Stellungnahme der Liberalen Hochschulgruppe Stuttgart zum Masterplan der Universität Stuttgart
(Stuttgart) Wie bekannt wurde, laufen an der Universität Stuttgart Vorbereitungen, einen sogenannten Masterplan umzusetzen. Zwischen 24 und 27 Professuren überwiegend der Philosophisch-Historischen Fakultät 9 und der Wirtschafts- und Sozialwissenschaflichen Fakultät 10 stünden demnach zur Disposition. Der Rektor der Universität Stuttgart Prof. Dr. Wolfram Ressel will damit die Uni fit machen für eine neue Exzellenzinitiative. Es gehe ihm mit dieser Maßnahme um Profilschärfung und um eine Neuausrichtung der Hochschule. (Quelle: Stuttgarter Nachrichten, 2. Juni 2009)

Hierzu Alexander Schopf, Vorsitzender der LHG Stuttgart „Wie bei der Zukunftsoffensive der Uni Stuttgart von 2003 auch, agiert die Hochschulleitung komplett im Verborgenen. Nun sind Informationen durchgesickert und Rektor Ressel muss sein Vorhaben erklären, tut dies aber nur in allergröbsten Zügen: „Die Zahlen schwanken täglich“ oder „Bestimmte Professuren und Institute werden, wenn sie frei werden, umgebildet“. Nichts Genaues weiß man nicht oder will es schlichtweg nicht sagen. Aber warum nur hat die Unileitung immer wieder Angst vor dem öffentlichen Diskurs?“
„Völlig unverständlich, dass ein solcher Kahlschlag in den Geisteswissenschaften auf Kosten der Studiengangvielfalt geplant wird, nachdem vor 2 Jahren Studiengebühren zur Verbesserung der Lehre eingeführt wurden.“ findet die stellvertretende Vorsitzende der LHG Stuttgart, Muiriel Thierhoff.
Wenn wirklich Lehramtsstudiengänge wegfallen sollten, wo werden die im Land gebrauchten Lehrer dann ausgebildet?
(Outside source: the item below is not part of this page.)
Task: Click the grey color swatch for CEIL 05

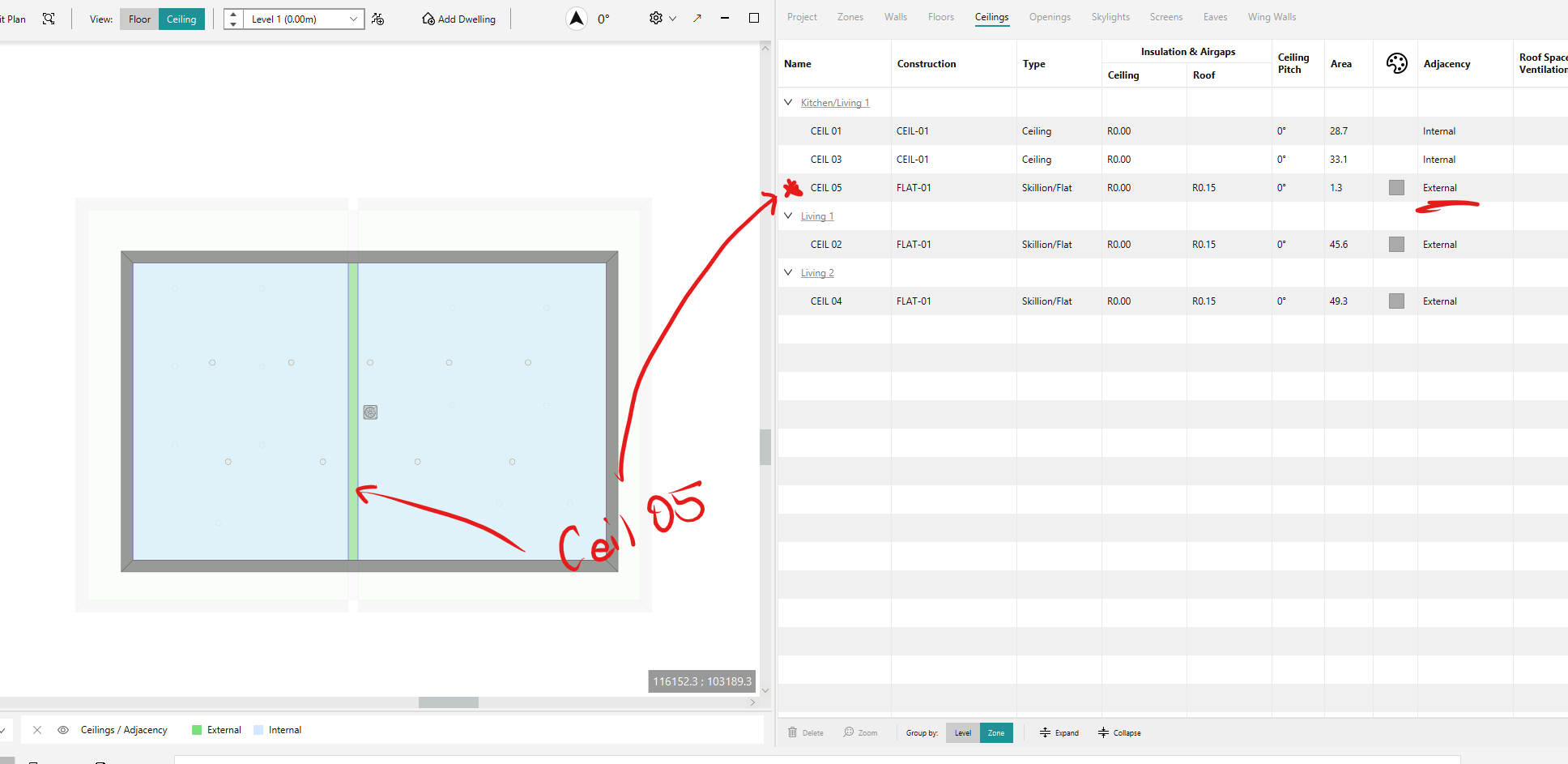Action: (1396, 187)
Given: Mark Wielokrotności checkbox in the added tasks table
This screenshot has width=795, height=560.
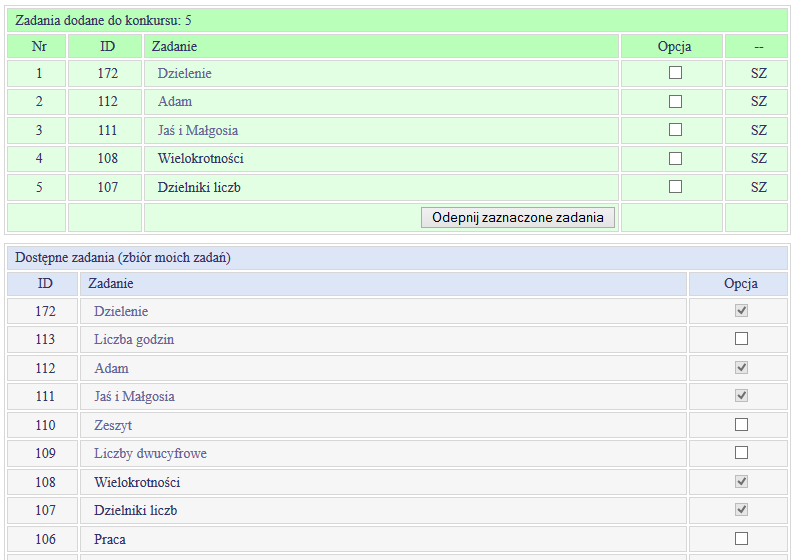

Unzählige unbeantwortete Fragen.
Die LHG Stuttgart hofft, dass der Rektor auf diese Fragen eine Antwort hat und die Öffentlichkeit darüber informiert und nicht versucht, wie der damalige Rektor Prof. Dr. Dieter Fritsch im Alleingang mit dem Unirat etwas durchzudrücken. Die LHG fordert Transparenz und hofft, dass Ressel die Fehler seines Amtsvorgängers nicht wiederholt und das nun der Tragödie zweiter Teil wird. Prof. Fritschs Zukunftsoffensive war bekanntlich ja so erfolgreich, dass er sich gar nicht mehr zur Wiederwahl als Rektor gestellt hat. Möge Herr Prof. Ressel dies als Mahnung sehen.
Was sich die LHG vielmehr wünscht, ist ein Masterplan für die überbordende Verwaltung der Uni Stuttgart. Diese gehört dringlichst reformiert! Nicht auf Kosten von Forschung und Lehre dürfen Reformen gehen. Geld spart man ein, wenn man Bürokratie abbaut. So macht man eine Hochschule zukunftsfähig.